# Prompt
Transcribe every line of the rows below, from the line containing "Where should I click to: Open" down to the line containing "pos(241,426)", both included.

===== Supplied material =====

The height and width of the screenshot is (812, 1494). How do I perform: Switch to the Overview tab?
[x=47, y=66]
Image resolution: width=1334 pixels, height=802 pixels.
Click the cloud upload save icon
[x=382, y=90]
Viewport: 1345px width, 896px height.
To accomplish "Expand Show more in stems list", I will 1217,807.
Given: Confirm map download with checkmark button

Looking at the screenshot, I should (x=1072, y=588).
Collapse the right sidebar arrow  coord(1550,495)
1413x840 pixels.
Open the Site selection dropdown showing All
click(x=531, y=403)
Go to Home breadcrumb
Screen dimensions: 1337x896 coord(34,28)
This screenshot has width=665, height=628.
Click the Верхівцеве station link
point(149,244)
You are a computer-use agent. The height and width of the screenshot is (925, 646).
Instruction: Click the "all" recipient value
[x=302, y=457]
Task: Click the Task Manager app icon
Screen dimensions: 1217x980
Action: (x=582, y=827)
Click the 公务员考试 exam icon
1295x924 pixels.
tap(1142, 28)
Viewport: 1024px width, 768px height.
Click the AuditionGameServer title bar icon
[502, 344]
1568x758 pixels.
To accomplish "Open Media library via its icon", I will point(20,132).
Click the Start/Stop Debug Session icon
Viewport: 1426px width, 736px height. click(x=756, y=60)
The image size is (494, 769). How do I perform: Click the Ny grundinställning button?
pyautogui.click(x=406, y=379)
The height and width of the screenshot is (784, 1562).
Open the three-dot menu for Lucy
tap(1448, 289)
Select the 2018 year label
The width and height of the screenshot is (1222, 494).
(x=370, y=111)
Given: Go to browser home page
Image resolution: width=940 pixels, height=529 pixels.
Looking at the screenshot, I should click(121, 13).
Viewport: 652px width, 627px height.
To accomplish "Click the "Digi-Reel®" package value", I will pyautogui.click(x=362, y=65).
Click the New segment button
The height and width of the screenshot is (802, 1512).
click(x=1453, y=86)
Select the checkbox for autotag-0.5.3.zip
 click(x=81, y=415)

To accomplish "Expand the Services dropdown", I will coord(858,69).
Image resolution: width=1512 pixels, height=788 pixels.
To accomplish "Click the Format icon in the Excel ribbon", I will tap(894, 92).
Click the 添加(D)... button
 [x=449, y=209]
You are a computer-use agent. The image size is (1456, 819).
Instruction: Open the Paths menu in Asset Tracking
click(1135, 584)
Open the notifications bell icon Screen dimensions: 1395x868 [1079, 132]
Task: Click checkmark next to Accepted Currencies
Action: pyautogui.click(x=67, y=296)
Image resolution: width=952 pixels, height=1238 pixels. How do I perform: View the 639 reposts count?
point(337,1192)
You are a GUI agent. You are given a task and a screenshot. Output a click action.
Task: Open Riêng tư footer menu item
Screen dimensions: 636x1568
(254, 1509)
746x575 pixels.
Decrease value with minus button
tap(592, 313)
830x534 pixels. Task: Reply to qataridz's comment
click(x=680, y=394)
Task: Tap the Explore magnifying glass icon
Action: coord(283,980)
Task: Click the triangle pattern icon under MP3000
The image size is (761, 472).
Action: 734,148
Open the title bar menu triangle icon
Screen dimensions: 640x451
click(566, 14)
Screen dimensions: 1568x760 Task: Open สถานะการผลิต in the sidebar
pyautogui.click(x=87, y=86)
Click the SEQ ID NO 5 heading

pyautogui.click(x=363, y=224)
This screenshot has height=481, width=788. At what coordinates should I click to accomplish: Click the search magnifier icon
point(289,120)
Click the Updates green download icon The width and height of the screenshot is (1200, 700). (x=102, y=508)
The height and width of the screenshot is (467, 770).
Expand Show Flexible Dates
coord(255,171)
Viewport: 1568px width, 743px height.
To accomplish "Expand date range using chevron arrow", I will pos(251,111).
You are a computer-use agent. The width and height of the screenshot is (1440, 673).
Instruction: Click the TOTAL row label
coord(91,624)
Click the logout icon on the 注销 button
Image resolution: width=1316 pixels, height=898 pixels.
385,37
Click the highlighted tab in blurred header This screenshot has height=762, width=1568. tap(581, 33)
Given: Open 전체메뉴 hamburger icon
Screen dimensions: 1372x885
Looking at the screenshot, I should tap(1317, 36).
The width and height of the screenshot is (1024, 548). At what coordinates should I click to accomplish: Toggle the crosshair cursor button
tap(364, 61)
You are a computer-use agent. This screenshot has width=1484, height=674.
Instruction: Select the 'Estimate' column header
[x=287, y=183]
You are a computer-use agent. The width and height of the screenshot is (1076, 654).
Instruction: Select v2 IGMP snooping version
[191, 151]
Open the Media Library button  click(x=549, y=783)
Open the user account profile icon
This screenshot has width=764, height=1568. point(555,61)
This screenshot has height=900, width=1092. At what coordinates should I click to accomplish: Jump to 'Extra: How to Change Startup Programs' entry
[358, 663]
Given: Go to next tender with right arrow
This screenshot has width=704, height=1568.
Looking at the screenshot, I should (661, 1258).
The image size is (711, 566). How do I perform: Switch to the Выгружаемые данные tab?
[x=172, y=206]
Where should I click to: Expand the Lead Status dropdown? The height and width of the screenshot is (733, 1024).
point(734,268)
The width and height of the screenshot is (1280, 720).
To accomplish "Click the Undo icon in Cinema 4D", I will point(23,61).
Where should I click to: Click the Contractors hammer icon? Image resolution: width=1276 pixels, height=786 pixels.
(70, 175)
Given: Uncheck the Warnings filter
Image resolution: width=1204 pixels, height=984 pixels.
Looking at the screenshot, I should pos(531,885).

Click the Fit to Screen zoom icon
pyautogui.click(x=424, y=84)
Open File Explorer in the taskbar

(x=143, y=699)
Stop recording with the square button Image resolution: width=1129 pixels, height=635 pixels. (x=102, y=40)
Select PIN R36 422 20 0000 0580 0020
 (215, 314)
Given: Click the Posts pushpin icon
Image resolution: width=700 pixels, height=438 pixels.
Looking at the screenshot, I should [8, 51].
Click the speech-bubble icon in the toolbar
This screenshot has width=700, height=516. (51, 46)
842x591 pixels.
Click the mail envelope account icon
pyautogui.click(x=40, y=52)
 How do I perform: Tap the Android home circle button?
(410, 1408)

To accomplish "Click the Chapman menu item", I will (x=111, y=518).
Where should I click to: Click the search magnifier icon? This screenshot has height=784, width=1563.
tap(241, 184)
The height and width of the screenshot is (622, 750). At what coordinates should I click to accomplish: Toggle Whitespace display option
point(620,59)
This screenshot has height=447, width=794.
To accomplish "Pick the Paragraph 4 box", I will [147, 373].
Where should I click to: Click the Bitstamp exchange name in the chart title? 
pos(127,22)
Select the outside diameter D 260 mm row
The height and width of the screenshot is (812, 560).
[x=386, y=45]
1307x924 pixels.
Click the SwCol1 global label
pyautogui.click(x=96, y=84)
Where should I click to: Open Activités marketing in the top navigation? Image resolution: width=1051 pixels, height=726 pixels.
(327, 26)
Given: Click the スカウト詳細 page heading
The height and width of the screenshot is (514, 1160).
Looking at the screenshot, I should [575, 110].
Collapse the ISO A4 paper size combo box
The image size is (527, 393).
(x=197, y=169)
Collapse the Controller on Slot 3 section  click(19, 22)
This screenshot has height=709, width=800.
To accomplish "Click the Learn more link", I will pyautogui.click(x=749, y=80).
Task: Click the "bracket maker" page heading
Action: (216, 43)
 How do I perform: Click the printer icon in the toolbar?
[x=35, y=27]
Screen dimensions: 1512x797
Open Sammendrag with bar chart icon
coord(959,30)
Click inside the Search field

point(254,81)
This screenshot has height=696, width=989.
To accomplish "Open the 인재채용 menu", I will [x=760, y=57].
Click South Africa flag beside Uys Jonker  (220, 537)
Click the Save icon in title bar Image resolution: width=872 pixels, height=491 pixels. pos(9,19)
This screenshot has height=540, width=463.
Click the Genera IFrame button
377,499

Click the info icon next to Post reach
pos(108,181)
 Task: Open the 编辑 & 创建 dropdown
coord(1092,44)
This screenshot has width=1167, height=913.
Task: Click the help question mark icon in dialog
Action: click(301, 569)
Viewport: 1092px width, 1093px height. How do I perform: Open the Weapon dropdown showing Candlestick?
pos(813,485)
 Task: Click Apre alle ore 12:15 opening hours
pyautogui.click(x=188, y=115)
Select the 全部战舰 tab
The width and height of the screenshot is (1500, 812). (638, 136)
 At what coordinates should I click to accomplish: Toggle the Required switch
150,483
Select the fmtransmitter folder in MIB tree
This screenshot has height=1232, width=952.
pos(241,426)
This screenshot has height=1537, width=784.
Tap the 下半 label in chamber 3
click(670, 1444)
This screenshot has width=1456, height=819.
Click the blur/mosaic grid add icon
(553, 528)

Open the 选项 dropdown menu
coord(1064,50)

=====

# Worked solution
Where should I click to: Open Activités marketing in the top navigation? Image resolution: width=1051 pixels, height=726 pixels.
(327, 26)
Given: Click the スカウト詳細 page heading
The height and width of the screenshot is (514, 1160).
Looking at the screenshot, I should [575, 110].
Collapse the ISO A4 paper size combo box
The image size is (527, 393).
(x=197, y=169)
Collapse the Controller on Slot 3 section  click(19, 22)
This screenshot has height=709, width=800.
To accomplish "Click the Learn more link", I will pyautogui.click(x=749, y=80).
Task: Click the "bracket maker" page heading
Action: (216, 43)
 How do I perform: Click the printer icon in the toolbar?
[x=35, y=27]
Screen dimensions: 1512x797
Open Sammendrag with bar chart icon
coord(959,30)
Click inside the Search field

point(254,81)
This screenshot has height=696, width=989.
To accomplish "Open the 인재채용 menu", I will [x=760, y=57].
Click South Africa flag beside Uys Jonker  (220, 537)
Click the Save icon in title bar Image resolution: width=872 pixels, height=491 pixels. pos(9,19)
This screenshot has height=540, width=463.
Click the Genera IFrame button
377,499

Click the info icon next to Post reach
pos(108,181)
 Task: Open the 编辑 & 创建 dropdown
coord(1092,44)
This screenshot has width=1167, height=913.
Task: Click the help question mark icon in dialog
Action: click(301, 569)
Viewport: 1092px width, 1093px height. How do I perform: Open the Weapon dropdown showing Candlestick?
pos(813,485)
 Task: Click Apre alle ore 12:15 opening hours
pyautogui.click(x=188, y=115)
Select the 全部战舰 tab
The width and height of the screenshot is (1500, 812). (638, 136)
 At what coordinates should I click to accomplish: Toggle the Required switch
150,483
Select the fmtransmitter folder in MIB tree
This screenshot has height=1232, width=952.
pos(241,426)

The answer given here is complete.